A caveat to our analyses is the realization that in some cases the motif count alone may not be considered to be a good predictor due to positional bias of a given motif relative to the transcriptional start site (TSS). For some TFs, positional bias is likely to play a role in function. For example, the motif TATAAATW (TATA binding protein recognition sequence), well known for interactions with the basal transcription apparatus, shows a strong bias 23 bp upstream of the TSS. This spatial restriction is likely due to necessary interactions with the basal transcriptional apparatus (RNA Polymerase 2). Thus, motif copies present around -23 are likely to be functional while motifs distributed at other positions throughout the 2 kb upstream region would be predicted to be non-functional. Of our 174 phylogenetic motifs, only 32% (56 of 174) show positional bias, the majority of which are located within 100 bp of the TSS. The absence of any position bias for the vast majority of motifs in genes demonstrating disparate motif frequencies suggests a possible position-independent role in contributing to the observed expression patterns. The lone phylogenetic motif showing significance, CAGNYGKNAAA does not demonstrate positional bias.

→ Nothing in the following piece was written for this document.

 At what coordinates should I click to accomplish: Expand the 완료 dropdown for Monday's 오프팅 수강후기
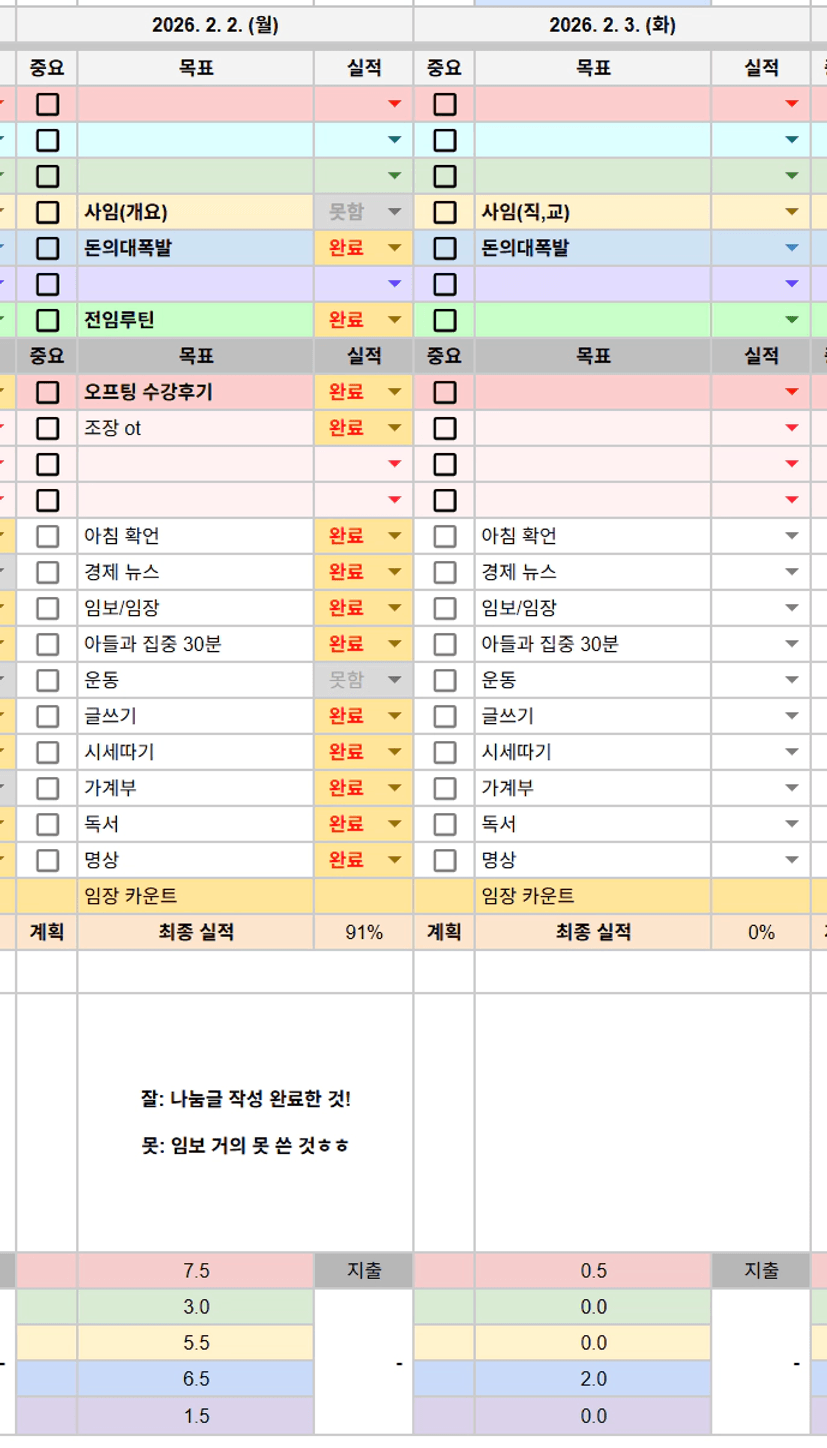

A difficulty with any meta-analysis is that of study heterogeneity when one combines studies[51–53]. Meta-analyses on gene expression data are not immune from this criticism. There are many factors that influence a designation of ER+ and ER- status in breast tumors, including assay sensitivity and the scoring system used. The specific methods and assays for determining ER+ and ER- status are not available from Oncomine and we were unable to account for this factor in our results. Many have proposed statistical methods for quantifying the heterogeneity in a meta-analysis data set[54–56]. Since heterogeneity manifests in an inflation of inter-study variance, a meta-analysis with any degree of heterogeneity tends to bias the effect size toward the null hypothesis and hence be conservative.